§ Artículo
Reflexionemos un momento en la llaga de nuestro Señor Jesucristo. El Señor quiso restaurarnos y envió a su Hijo Unigénito —“Verdadero Dios de Dios verdadero”— al mundo a fin de que compartiera nuestra naturaleza para poder redimirnos. Vivió como un hombre entre los hombres. A su debido tiempo, después de 30 o más años de obediencia, llegó su momento de servir a la humanidad, colocándose en nuestro lugar y llevando “el castigo de nuestra paz” (Is. 53:5). Fue a Getsemaní y allí, al probar la copa amarga, sudó gotas de sangre. Fue presentado ante Pilato y Herodes, y allí experimentó el dolor y escarnio que nos tocaba a nosotros. Por último, lo llevaron a la cruz y allí lo clavaron para morir, morir en nuestro lugar.
La palabra llaga se usa para señalar el sufrimiento de su cuerpo y de su alma. Se sacrificó por nosotros. Todo lo humano, lo sufrió. Su cuerpo, al igual que su mente, sufrió de una manera que es imposible describir. Al comienzo de su pasión, asumió intensamente el sufrimiento que era nuestro, estuvo en agonía, y de su cuerpo brotaron copiosas gotas de sangre que cayeron al suelo.
Es muy raro que un hombre sude gotas de sangre. Se sabe que ha ocurrido una o dos veces, y en todas las instancias ha precedido inmediatamente a la muerte de la persona. Pero nuestro Salvador vivió, vivió después de una agonía que ninguno de nosotros hubiera sobrevivido. Antes de poder recuperarse de este sufrimiento, lo llevaron ante el sumo sacerdote. Lo arrestaron y lo llevaron de noche. Luego lo trajeron ante Pilato y Herodes. Lo azotaron y sus soldados le escupieron, lo abofetearon y le colocaron en la cabeza una corona de espinas.
La flagelación es uno de los métodos de tortura más horribles que se puede aplicar. En el pasado, ha sido una vergüenza del ejército británico el que un instrumento de tortura llamado “la zarpa de gato” fuera usado para castigar a un soldado, ya que era una tortura brutal. Pero para los romanos, la crueldad era tan natural que hacían que su castigo habitual fuera mucho más que brutal. Se dice que el látigo romano estaba hecho de cuero de bueyes al que se le ataban nudos y, en estos nudos, se colocaban astillas de hueso. Cada vez que el látigo caía sobre el cuerpo desnudo causaba un dolor intenso. “Sobre mis espaldas araron los aradores; hicieron largos surcos” (Sal. 129:3). Nuestro Salvador soportó el terrible dolor del látigo romano y no fue el final de su sufrimiento, sino el preámbulo de su crucifixión. A esto, le añadieron las burlas y el ultraje. No se privaron de infligirle ningún sufrimiento.

§ Tarea propuesta 1
¿Puedes transcribir literalmente el pasaje del texto sobre la llaga de Cristo comprendido entre "La palabra llaga" y "cayeron al suelo.", ambos incluidos?
§ Tarea propuesta 2
¿Podrías prolongar el texto sobre la llaga de Cristo a partir de su última oración?
El listado es un material aparte, independiente del texto sobre la llaga de Cristo.

§ Datos de origen
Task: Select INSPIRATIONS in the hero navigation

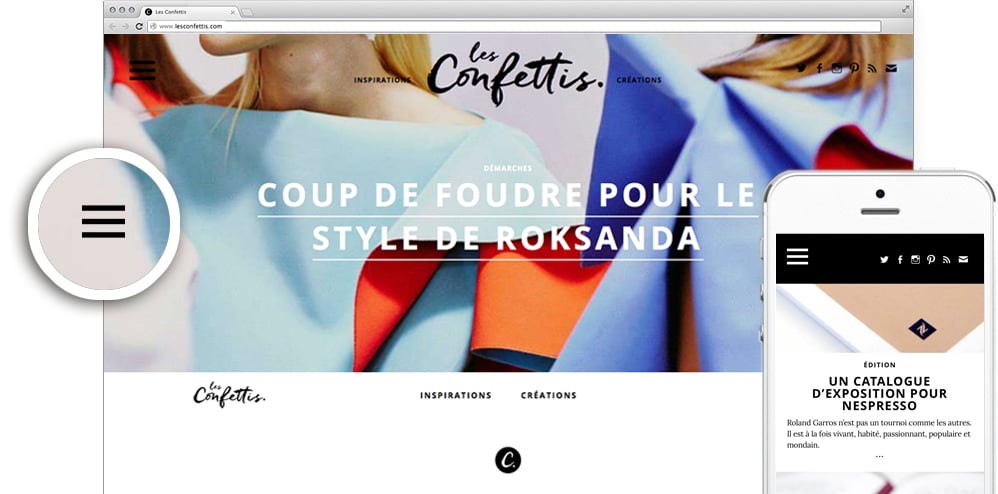Action: click(x=383, y=80)
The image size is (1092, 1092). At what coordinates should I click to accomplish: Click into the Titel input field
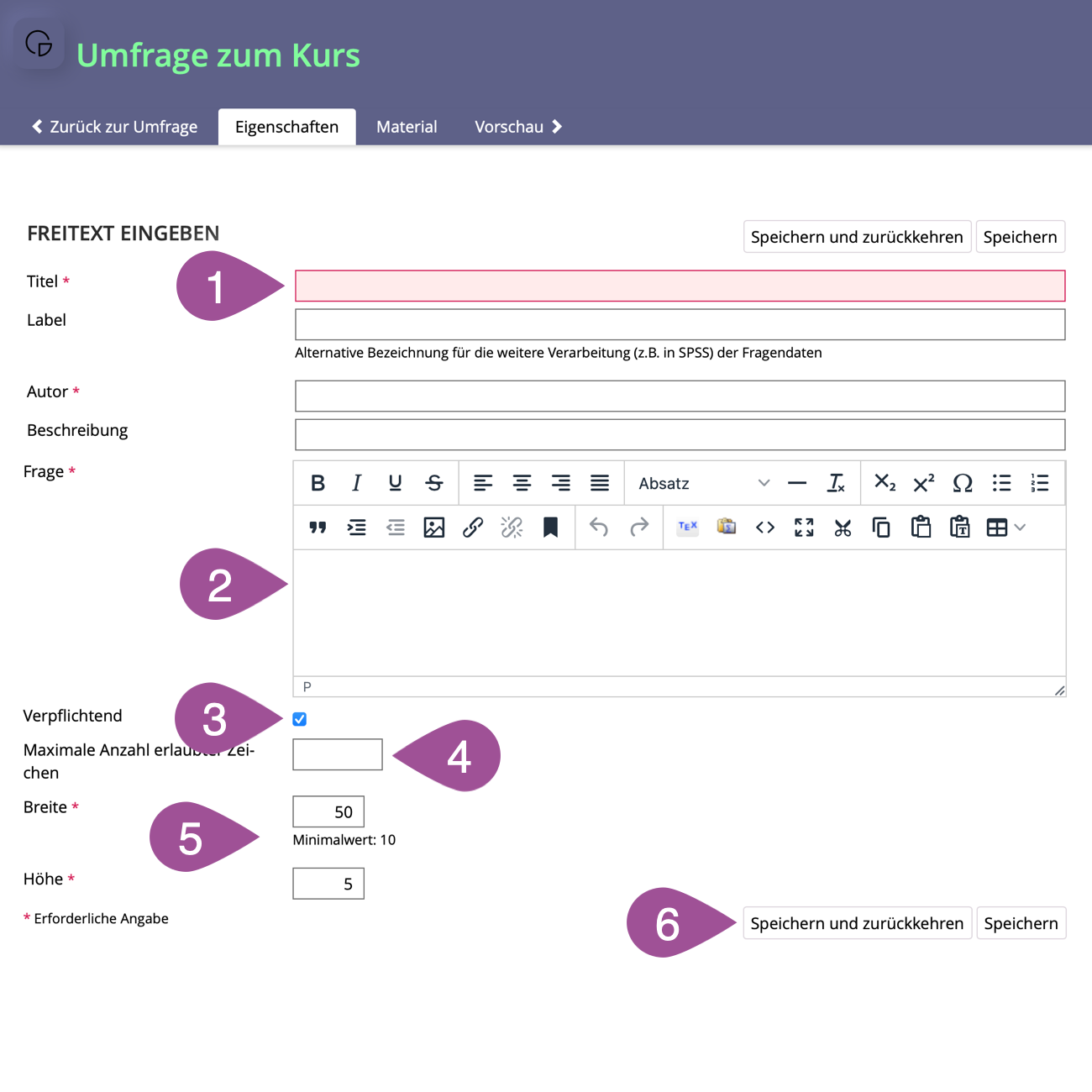click(680, 286)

§ Respuesta esperada 1
La palabra llaga se usa para señalar el sufrimiento de su cuerpo y de su alma. Se sacrificó por nosotros. Todo lo humano, lo sufrió. Su cuerpo, al igual que su mente, sufrió de una manera que es imposible describir. Al comienzo de su pasión, asumió intensamente el sufrimiento que era nuestro, estuvo en agonía, y de su cuerpo brotaron copiosas gotas de sangre que cayeron al suelo.

§ Respuesta esperada 2
En medio de su desfallecimiento, sangrando y en ayunas, le hicieron llevar su cruz, y luego obligaron a otro a ayudarlo para que Él no muriera en el camino. Lo desnudaron, lo tiraron al suelo y lo clavaron en el madero. Le atravesaron las manos y los pies, levantaron el madero con Él clavado y de un golpe lo incrustaron en tierra, de modo que se dislocaron todos sus huesos, como dice el lamento del salmista: “He sido derramado como aguas, y todos mis huesos se descoyuntaron” (Sal. 22:14a).
Permaneció colgado en la cruz bajo el sol ardiente hasta que perdió las fuerzas y dijo: “Mi corazón fue como cera, derritiéndose en medio de mis entrañas. Como un tiesto se secó mi vigor, y mi lengua se pegó a mi paladar, y me has puesto en el polvo de la muerte” (Sal. 22:14b-15). Allí permaneció colgado, un espectáculo ante Dios y los hombres. El peso de su cuerpo era sostenido por sus pies hasta que los clavos desgarraron sus delicados nervios. Entonces la carga dolorosa pasó a sus manos y las desgarró, siendo estas una parte tan sensible de su cuerpo. ¡Las heridas en sus manos lo paralizaron de dolor! ¡Qué horrible habrá sido el tormento causado por los clavos que desgarraron el delicado tejido de sus manos y sus pies!
Ahora todo su cuerpo sufría un horrible tormento. Mientras tanto, sus enemigos permanecían a su alrededor, señalándolo con desprecio, burlándose de él y de sus oraciones y deleitándose de su sufrimiento. Él dijo: “Tengo sed” (Jn. 19:28) y le dieron vinagre. Al poco tiempo dijo: “Consumado es” (Jn. 19:30). Había soportado el máximo sufrimiento y dado evidencia plena de la justicia divina. Entonces entregó su espíritu.
En tiempos pasados, hombres santos han comentado con amor los sufrimientos de nuestro Señor y yo no vacilo en hacer lo mismo, confiando que los pecadores tiemblen y vean la salvación en la dolorosa “llaga” del Redentor. No es fácil describir el sufrimiento físico de nuestro Señor. Reconozco que he fallado en mi intento.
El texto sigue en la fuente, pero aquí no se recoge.